SET TASK:
Report every line below that contains the word "with", copying each one in full.

DATA LINES:
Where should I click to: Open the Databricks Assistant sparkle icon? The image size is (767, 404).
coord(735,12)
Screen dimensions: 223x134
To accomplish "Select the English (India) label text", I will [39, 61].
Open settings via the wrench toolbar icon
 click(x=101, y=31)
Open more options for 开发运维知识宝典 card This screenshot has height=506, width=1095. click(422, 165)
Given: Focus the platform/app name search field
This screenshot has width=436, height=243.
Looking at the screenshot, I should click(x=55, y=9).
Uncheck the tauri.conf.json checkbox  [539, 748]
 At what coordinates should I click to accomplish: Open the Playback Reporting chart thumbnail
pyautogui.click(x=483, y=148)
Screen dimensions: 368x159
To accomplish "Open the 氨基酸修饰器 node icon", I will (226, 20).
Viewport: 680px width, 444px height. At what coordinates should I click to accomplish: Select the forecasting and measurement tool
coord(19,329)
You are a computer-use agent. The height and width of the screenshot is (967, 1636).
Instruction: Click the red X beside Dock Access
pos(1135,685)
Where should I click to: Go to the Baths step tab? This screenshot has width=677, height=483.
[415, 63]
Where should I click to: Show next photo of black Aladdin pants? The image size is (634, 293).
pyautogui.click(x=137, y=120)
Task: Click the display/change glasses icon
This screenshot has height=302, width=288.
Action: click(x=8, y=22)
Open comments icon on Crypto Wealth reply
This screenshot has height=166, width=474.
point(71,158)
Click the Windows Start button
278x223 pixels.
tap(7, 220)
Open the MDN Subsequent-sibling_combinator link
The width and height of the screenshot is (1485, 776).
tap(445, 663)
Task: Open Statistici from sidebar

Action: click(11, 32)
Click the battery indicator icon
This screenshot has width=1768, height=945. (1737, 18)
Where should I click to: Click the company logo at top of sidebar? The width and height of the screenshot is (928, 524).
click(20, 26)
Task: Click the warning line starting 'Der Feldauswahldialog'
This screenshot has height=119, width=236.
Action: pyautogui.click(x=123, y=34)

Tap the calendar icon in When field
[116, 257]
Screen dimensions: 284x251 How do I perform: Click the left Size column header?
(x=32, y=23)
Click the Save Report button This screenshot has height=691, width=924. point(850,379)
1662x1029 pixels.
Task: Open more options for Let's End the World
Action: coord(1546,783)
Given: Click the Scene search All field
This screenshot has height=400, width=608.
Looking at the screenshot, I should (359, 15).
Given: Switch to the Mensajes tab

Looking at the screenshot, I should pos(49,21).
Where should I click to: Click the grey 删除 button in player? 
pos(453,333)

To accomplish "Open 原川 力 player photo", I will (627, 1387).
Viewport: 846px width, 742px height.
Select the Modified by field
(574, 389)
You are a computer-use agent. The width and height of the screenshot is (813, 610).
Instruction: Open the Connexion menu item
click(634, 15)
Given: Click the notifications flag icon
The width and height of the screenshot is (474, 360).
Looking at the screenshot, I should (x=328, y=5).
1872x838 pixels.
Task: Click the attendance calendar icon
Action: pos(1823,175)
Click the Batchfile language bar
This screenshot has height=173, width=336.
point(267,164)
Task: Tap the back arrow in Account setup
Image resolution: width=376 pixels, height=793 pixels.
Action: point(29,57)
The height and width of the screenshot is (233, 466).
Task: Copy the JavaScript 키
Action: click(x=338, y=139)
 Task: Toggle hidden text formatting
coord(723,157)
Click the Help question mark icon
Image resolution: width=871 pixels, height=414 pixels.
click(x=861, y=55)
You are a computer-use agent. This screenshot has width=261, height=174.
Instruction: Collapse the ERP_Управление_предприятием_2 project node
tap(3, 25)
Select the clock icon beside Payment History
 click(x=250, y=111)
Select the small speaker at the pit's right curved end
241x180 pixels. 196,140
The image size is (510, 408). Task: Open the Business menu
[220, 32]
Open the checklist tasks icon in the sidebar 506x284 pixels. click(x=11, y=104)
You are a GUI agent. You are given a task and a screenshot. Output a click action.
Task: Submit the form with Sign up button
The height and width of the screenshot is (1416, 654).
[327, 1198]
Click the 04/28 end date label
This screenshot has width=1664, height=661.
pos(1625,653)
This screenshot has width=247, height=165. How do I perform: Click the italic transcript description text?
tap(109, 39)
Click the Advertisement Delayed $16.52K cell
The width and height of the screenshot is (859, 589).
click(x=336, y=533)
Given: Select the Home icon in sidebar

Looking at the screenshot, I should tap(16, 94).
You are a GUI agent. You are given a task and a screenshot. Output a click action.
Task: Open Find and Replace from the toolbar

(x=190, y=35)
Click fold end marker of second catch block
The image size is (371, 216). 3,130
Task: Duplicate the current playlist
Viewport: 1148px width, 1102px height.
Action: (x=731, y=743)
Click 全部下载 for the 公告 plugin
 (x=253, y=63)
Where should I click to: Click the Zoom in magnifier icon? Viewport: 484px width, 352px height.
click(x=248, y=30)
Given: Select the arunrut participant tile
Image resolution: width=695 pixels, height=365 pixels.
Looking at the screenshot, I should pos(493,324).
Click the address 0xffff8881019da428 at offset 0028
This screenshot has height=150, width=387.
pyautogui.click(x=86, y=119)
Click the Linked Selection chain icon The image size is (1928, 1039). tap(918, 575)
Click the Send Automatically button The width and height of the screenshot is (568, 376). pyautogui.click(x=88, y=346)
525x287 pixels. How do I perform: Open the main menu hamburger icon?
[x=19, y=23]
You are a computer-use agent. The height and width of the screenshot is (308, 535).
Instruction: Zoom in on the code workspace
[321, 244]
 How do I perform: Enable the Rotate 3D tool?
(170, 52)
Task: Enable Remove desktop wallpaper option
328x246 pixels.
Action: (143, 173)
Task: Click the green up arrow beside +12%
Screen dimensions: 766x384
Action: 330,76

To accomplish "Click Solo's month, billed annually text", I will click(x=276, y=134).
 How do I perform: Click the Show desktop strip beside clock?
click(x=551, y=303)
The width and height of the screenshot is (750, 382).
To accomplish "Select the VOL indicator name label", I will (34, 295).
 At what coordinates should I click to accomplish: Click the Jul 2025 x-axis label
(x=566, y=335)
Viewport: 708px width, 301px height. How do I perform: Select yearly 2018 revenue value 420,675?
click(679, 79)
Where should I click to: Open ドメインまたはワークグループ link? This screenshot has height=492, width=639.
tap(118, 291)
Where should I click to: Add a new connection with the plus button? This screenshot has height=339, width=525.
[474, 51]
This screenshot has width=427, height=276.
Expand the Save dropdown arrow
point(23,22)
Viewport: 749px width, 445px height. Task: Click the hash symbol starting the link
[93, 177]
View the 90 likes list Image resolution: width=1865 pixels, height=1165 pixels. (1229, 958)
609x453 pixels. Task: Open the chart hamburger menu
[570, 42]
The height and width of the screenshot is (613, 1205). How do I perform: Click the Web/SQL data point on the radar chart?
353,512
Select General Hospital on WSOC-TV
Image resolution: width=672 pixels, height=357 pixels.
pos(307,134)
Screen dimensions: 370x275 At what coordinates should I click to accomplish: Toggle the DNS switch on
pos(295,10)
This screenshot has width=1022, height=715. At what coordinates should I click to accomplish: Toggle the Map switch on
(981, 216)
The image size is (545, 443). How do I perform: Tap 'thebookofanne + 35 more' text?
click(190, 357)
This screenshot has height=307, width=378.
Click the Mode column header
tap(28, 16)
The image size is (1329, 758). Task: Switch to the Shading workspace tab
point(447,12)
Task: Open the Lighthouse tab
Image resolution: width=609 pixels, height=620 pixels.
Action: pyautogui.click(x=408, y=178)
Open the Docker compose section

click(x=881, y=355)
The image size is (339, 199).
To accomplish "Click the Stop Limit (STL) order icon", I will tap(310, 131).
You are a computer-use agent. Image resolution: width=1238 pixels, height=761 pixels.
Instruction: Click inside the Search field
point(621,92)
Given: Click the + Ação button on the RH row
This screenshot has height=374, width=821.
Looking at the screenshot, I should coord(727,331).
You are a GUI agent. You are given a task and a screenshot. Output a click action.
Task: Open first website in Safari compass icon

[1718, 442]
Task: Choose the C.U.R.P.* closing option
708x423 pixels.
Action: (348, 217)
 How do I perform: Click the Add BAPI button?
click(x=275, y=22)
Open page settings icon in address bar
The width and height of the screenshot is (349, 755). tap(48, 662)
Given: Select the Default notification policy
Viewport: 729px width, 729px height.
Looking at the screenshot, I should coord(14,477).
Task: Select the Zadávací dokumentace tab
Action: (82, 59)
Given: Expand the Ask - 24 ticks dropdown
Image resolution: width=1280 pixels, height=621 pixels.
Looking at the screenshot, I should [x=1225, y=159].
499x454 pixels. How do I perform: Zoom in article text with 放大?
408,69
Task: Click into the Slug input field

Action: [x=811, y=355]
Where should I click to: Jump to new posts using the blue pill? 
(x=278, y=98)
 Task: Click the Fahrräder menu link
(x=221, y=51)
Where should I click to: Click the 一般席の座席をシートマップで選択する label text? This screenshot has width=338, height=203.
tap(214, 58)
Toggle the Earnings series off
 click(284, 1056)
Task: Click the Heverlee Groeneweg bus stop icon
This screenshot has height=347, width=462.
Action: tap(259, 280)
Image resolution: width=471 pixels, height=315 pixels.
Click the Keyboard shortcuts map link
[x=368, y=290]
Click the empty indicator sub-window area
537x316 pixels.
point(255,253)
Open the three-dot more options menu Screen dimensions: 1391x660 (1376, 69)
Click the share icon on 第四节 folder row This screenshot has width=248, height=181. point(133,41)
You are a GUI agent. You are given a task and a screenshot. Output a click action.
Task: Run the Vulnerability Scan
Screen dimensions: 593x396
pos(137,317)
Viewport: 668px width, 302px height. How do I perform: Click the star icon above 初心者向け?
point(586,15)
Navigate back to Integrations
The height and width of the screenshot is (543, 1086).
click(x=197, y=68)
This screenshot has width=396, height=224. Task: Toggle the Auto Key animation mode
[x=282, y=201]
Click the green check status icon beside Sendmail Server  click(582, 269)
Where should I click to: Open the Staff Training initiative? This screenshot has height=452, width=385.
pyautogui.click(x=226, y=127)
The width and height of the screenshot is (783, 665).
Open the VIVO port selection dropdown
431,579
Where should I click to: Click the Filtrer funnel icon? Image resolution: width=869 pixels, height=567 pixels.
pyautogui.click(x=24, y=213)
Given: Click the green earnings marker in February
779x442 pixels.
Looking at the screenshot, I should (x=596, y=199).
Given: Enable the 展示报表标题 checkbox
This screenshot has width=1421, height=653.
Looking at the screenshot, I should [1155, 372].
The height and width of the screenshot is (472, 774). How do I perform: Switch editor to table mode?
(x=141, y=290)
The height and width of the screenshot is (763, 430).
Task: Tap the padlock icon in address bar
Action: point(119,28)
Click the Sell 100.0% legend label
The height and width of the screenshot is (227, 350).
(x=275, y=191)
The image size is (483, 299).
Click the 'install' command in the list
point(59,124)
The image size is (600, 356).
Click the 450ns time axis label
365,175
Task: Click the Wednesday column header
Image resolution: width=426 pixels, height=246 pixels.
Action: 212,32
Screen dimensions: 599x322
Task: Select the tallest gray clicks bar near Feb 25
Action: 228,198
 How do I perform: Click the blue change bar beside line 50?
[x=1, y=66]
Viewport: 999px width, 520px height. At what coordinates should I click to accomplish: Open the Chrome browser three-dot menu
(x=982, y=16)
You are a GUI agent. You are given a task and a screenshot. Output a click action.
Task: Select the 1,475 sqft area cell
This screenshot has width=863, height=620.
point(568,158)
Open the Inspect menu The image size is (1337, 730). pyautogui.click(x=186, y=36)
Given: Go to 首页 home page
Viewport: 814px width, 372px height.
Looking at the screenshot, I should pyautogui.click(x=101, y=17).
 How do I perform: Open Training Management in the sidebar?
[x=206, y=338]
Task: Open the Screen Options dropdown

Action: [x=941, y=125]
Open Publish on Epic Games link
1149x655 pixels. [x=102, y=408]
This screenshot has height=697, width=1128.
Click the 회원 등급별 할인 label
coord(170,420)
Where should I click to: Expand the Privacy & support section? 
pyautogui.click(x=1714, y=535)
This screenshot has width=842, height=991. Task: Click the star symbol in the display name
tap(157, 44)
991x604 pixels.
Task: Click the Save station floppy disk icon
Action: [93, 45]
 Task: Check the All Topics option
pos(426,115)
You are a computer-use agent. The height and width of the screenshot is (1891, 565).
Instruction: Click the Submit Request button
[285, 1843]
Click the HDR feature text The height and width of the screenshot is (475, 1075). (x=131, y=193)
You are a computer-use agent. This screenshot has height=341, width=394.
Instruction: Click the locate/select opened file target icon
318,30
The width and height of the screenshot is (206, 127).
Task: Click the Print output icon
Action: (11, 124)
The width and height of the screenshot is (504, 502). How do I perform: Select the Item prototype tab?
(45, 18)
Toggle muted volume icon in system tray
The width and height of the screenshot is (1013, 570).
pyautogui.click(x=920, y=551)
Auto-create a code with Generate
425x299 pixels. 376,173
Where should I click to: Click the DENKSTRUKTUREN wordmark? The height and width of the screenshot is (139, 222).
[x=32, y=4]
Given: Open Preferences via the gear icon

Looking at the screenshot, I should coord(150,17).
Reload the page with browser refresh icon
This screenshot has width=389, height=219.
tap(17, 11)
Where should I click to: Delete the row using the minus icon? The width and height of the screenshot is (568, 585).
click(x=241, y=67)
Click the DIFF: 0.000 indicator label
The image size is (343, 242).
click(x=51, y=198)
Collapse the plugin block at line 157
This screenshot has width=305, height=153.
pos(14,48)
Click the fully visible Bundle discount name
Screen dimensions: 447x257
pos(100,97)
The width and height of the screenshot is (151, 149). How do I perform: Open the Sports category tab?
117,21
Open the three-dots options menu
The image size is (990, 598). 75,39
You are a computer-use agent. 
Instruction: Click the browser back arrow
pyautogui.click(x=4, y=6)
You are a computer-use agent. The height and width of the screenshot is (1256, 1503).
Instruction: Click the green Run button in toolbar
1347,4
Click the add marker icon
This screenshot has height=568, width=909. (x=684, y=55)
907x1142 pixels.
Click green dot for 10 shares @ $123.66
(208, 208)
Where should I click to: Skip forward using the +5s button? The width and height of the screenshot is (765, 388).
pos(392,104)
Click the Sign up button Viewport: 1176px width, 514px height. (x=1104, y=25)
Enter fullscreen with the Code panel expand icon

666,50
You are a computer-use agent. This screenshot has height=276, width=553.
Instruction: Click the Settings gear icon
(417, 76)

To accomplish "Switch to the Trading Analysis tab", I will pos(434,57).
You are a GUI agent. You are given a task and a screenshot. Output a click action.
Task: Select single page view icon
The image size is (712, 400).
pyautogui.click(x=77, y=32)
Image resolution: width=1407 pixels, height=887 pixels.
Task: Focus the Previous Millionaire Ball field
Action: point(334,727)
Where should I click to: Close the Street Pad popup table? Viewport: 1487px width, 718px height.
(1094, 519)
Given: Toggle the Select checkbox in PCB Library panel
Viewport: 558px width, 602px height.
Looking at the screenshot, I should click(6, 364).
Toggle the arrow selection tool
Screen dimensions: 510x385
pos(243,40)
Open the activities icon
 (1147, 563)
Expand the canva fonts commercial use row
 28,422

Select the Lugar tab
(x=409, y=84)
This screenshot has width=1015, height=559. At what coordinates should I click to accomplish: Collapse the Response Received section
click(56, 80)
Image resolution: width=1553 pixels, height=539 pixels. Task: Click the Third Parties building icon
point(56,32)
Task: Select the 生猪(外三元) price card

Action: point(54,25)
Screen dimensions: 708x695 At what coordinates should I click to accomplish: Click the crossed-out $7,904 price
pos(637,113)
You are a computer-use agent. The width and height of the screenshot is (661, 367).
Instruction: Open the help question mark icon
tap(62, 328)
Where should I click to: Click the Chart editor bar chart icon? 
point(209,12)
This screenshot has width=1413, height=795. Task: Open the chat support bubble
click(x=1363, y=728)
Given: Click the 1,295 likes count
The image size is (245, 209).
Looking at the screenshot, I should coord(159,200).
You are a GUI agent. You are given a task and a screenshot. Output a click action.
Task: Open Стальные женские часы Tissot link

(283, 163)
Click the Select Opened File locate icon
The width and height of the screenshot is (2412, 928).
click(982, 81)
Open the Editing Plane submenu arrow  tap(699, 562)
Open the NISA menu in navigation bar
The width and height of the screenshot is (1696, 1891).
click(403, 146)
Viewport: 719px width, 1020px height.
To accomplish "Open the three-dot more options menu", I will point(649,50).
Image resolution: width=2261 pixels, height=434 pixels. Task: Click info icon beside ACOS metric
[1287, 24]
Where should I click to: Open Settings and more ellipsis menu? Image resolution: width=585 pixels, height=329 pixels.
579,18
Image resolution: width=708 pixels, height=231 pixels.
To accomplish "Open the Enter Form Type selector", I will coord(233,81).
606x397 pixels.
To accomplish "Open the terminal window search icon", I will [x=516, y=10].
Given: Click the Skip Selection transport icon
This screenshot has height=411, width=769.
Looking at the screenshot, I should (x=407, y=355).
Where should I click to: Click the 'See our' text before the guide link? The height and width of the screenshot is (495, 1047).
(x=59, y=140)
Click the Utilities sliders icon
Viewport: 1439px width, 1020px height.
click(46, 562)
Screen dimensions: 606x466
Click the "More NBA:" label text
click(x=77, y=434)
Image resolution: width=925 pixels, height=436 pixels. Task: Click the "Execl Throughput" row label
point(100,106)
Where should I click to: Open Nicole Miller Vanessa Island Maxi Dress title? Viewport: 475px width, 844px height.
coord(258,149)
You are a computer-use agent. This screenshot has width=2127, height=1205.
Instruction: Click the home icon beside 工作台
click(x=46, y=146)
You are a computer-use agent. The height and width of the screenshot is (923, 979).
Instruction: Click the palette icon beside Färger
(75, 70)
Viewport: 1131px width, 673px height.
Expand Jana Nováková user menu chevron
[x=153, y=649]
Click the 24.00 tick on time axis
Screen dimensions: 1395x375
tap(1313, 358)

OUTPUT BELOW:
Task: Submit the form with Sign up button
Where should I click to: Add a new connection with the plus button? This screenshot has height=339, width=525.
499x454 pixels. How do I perform: Zoom in article text with 放大?
Auto-create a code with Generate
Reload the page with browser refresh icon
Enter fullscreen with the Code panel expand icon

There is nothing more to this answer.